* [Collected data]:
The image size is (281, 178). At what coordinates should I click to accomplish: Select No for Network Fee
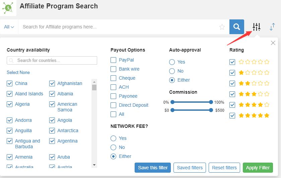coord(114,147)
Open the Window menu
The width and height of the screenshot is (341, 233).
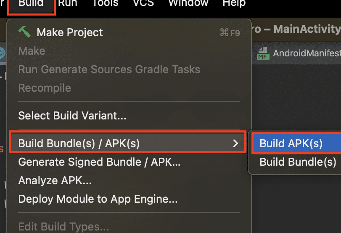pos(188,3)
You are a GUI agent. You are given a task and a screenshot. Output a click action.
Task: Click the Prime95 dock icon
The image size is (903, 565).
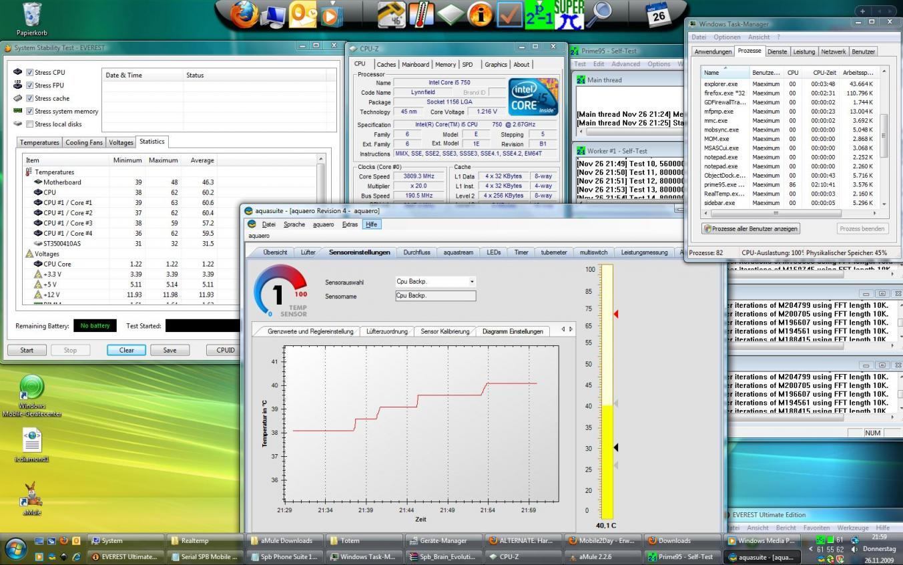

* * *

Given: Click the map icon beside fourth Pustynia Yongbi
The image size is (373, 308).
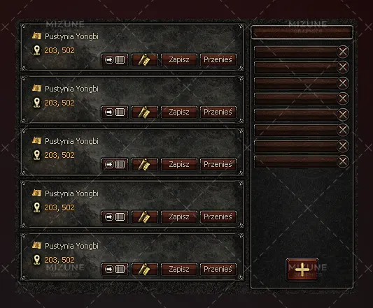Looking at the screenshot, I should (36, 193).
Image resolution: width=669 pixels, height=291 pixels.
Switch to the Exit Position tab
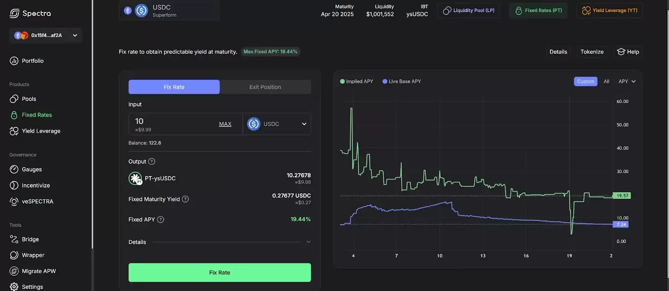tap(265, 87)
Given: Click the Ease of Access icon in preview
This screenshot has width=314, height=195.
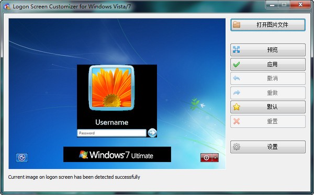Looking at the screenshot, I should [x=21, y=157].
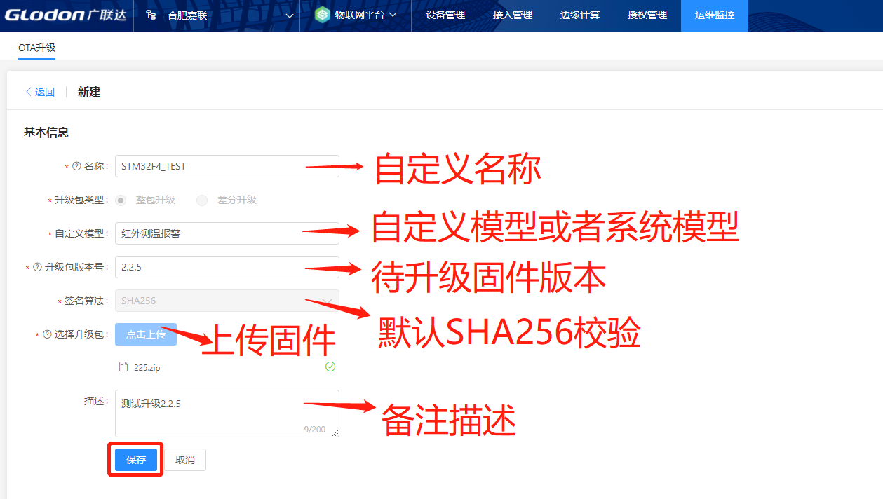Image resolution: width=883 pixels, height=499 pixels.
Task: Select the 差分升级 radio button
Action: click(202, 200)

* [Task to carry out]:
Scan the data for the string "icon" and copy each line in which it occurs.

* [Written reply]:
Task: Click the Prime95 dock icon
Given: Click the map icon beside fourth Pustynia Yongbi
Given: Click the Ease of Access icon in preview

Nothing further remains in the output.